There was also another thread recently where he discussed that pruning improves user experience (models are smarter with less context) but I can't find it.
This can also be disabled in the config: https://opencode.ai/docs/config/#compaction
Ah, reminds me of good old "There are only 2 hard problems in computer science: cache invalidation, naming things, and off-by-1 errors."
You quip, but LLM KV caching (from the harness side) is quite easy: You get a cache hit on stable prompt prefixes, period. That means you want to keep the prefix stable, and only append at the end of the conversation. Made up example: Don't put the git branch name into the system prompt part (that comes first), as whenever the branch name changes, that'd trigger a cache invalidation of the entire prompt.
Getting this right requires some care to not by accident modify the prefix, basically, and some design on communicating the things that can change (user configuration, working dir, git information, ...).
On the sheer performance it’s comparable to Opus ?
They explain some of the the reasons why they have a better solution and why they are very opinionated
>Automatic prefix caching activates only when the exact byte prefix of the previous request matches. Most agent loops reorder, rewrite, or inject fresh timestamps each turn — cache hit rate in practice: <20%.
So they optimize on this plus other techniques to improve cache hits, making it cheaper.
Can you share the bridge. DeepSeek v4 is awesome paired with claude-code or opencode. I found that claude code costs me less than opencode and I am presuming this is due to a better engineered harness.

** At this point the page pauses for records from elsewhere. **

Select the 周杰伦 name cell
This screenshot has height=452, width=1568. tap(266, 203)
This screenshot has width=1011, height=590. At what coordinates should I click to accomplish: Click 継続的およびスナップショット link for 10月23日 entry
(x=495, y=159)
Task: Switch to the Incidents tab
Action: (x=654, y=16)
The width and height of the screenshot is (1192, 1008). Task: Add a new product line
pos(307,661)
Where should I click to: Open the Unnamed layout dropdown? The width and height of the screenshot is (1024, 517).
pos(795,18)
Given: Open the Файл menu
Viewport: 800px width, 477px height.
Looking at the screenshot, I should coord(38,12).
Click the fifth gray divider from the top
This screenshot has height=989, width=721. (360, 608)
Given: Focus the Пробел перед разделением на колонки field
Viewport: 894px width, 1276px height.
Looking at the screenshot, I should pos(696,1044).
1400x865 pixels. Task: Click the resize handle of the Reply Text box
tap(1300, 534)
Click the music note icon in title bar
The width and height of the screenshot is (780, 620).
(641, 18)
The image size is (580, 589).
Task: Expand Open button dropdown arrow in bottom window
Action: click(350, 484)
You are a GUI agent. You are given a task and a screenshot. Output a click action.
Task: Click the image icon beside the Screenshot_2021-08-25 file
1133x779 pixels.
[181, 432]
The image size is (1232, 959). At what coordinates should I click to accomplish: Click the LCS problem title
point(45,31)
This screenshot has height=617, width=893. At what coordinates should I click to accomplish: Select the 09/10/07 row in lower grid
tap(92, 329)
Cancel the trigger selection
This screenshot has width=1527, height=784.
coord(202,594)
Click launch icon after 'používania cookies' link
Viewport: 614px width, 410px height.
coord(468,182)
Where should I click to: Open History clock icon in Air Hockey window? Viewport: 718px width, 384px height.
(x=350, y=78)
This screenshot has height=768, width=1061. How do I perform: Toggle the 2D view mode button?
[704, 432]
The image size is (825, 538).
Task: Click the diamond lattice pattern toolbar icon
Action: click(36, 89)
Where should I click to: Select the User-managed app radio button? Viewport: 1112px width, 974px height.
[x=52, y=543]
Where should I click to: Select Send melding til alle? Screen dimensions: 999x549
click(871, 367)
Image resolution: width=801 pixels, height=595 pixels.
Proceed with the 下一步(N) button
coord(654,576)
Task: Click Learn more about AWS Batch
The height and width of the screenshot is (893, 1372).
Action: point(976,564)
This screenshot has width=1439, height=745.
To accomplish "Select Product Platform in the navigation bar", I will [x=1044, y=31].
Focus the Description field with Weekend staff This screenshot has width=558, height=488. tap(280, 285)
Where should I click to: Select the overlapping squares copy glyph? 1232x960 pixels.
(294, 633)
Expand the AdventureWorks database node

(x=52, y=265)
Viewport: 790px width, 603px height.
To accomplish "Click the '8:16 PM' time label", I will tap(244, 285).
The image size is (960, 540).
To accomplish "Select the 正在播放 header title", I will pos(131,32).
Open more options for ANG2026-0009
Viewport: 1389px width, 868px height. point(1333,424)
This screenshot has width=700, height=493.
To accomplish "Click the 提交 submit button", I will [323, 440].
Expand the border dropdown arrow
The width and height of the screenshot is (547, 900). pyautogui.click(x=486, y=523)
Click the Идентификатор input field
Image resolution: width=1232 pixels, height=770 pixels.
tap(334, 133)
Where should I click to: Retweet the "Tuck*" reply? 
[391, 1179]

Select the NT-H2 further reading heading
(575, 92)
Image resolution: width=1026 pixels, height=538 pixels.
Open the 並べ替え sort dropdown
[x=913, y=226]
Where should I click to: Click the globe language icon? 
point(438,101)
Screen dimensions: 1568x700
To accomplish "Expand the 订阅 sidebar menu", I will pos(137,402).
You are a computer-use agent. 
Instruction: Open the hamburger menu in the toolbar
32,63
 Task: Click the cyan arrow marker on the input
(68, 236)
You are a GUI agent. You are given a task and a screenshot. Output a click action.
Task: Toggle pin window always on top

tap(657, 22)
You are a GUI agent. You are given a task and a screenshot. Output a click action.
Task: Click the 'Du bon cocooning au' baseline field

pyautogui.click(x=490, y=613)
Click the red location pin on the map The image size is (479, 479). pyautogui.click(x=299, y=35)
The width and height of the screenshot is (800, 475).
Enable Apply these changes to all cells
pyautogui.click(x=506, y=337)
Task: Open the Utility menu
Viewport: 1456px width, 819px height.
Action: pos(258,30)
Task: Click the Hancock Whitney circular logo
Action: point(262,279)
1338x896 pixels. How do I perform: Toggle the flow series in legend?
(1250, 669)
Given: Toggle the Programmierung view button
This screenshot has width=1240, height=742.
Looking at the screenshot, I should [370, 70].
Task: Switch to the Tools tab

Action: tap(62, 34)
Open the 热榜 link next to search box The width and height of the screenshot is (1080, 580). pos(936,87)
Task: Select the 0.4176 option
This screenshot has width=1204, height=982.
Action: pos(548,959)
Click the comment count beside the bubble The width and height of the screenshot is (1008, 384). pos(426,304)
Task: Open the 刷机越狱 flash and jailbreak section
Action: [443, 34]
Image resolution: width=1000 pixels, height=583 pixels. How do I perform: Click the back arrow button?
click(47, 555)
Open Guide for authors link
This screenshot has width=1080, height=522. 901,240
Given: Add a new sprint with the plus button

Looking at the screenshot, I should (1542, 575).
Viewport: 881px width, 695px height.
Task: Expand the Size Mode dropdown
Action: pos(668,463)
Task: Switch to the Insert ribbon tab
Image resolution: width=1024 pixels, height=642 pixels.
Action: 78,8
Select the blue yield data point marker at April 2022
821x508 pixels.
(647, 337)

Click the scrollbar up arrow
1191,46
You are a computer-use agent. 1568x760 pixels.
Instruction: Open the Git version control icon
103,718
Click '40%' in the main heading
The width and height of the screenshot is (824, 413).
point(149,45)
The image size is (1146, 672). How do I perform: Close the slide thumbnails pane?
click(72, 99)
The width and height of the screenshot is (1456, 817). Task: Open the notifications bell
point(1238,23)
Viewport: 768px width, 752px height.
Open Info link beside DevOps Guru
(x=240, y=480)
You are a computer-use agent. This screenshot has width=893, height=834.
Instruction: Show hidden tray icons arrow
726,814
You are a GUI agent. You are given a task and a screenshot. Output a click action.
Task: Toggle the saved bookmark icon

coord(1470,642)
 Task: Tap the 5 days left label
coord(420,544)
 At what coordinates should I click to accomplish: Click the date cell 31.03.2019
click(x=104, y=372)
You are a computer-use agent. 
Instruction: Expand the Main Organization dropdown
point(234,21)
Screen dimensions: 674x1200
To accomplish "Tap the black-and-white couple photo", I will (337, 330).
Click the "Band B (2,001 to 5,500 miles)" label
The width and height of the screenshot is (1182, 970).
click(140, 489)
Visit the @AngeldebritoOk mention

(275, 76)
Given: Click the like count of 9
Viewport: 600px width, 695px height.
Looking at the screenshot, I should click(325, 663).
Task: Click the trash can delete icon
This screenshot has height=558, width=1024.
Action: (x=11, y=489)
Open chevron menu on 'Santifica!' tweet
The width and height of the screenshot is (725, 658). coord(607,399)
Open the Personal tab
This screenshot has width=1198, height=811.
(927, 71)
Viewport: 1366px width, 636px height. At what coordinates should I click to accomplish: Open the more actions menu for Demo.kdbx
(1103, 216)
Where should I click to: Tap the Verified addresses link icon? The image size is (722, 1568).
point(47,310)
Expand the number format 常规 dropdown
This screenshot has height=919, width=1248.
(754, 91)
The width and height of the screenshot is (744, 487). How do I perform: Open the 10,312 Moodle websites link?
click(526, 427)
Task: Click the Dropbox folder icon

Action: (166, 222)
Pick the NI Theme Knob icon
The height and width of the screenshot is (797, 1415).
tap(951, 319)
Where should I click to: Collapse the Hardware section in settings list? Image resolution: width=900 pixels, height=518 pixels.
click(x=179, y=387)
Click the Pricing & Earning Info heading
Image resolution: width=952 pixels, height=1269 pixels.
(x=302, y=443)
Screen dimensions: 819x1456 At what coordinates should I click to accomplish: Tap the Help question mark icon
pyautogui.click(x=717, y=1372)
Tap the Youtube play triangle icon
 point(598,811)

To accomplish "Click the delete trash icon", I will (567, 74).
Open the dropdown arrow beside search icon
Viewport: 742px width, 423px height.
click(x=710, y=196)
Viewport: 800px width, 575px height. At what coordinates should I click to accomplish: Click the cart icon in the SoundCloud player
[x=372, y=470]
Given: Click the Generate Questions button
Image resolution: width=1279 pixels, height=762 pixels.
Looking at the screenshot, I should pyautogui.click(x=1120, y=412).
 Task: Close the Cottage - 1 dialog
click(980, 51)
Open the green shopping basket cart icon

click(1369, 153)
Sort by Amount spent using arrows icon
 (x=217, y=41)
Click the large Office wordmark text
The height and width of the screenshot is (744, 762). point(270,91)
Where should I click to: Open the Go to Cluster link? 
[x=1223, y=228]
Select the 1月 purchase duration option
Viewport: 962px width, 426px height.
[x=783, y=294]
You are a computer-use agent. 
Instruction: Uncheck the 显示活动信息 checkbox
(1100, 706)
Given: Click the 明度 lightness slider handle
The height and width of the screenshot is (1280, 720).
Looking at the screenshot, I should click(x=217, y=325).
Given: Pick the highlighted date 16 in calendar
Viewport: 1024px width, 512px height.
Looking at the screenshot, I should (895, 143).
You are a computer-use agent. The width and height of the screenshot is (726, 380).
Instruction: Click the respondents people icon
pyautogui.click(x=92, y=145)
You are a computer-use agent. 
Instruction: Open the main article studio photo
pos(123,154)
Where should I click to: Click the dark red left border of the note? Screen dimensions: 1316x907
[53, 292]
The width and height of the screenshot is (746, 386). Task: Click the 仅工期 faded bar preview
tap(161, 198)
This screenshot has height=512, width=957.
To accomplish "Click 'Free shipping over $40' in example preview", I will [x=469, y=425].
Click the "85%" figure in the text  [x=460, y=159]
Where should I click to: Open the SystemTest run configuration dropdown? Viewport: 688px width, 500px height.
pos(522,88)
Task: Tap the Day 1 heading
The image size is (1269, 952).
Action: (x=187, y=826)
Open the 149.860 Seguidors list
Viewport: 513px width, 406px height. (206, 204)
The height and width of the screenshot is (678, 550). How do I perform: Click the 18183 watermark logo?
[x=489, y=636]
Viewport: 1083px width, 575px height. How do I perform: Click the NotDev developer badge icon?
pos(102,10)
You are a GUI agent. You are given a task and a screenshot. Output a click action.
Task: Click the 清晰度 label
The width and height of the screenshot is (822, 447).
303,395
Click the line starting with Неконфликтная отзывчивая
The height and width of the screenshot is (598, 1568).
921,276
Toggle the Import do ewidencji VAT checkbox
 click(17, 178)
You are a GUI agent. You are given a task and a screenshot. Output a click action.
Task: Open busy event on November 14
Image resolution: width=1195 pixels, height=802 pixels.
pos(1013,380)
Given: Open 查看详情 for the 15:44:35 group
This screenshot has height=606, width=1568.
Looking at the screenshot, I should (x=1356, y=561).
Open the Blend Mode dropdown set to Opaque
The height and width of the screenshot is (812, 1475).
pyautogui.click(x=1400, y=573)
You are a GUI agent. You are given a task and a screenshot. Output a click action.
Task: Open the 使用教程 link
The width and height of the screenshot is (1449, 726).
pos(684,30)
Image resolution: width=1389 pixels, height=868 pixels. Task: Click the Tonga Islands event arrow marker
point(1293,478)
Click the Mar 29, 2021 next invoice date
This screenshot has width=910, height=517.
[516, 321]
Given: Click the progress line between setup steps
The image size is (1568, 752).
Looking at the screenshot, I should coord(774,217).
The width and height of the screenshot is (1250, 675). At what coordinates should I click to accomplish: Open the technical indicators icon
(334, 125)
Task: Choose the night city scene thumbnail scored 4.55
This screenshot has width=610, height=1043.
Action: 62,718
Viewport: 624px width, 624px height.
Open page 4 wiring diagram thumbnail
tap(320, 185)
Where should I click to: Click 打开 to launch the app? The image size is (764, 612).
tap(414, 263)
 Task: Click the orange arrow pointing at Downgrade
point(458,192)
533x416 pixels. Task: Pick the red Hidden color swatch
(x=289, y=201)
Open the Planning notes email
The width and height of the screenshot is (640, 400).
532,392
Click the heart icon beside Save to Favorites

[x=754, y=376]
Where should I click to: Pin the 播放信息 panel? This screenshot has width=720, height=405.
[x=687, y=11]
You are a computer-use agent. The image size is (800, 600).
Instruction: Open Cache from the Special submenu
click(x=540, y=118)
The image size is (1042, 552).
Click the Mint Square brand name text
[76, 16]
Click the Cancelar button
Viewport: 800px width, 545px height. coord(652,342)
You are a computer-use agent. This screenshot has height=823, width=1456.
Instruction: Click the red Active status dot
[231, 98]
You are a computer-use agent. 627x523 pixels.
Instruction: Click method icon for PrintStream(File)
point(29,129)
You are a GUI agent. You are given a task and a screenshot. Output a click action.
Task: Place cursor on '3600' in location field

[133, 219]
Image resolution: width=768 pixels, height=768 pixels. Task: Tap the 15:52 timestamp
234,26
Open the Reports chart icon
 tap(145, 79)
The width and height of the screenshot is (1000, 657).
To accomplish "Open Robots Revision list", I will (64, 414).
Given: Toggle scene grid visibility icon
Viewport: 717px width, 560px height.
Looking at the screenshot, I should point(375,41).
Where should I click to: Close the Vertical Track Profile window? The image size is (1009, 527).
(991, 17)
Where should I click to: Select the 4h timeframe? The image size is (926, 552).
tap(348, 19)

I only used it for a few hours to play around with stuff before the quota issue was fixed and I could resume using GPT models, and the bridge was coded by DeepSeek-V4-Flash-IQ2XXS + DwarfStar4 locally, I take no responsibility for what might happen with your computer or you, during usage or just reading the code.
Edit: heh, like don't look at line 117 for example where seemingly it likes to handle misspellings in the .env file which totally wasn't my fault for typo'ing the API key in that file... I'm sure there are tons of sharp edges and dumb stuff in there.
Obviously, if you do deal with any sort of secrets, then using local LLMs over OpenAI, Anthropic, DeepSeek or whoever is obviously preferred, and in the case of personal data of users, probably a requirement.
Getting the source code of facebook or instagram doesn't mean you could compete with them.
I work for a company that has built relationship with event organizers over the past 10 years. The code I maintain could be written from scratch in maybe 2-3 months even though it was built over the past 10 years but besides that you have frontend / DB / hardware / logistics etc
Still, “Getting the source code of facebook or instagram doesn't mean you could compete with them.” I think to giants like that, having access to their source code could open up some very interesting loop holes for manipulating the ranking algorithms, or even security vulnerabilities.
Honestly I'd love to love the US again, but basically after Obama things have just gone down and down and no soul will trust the US again in the next generation or two.
Same with codex? codex-rs at least, is a TUI as well, it does run a "app-server" in the background, that the TUI actually interacts with, but that's just an implementation detail. Also makes it easy to hook in your own programs to fire of codex "headless" sessions even without the TUI.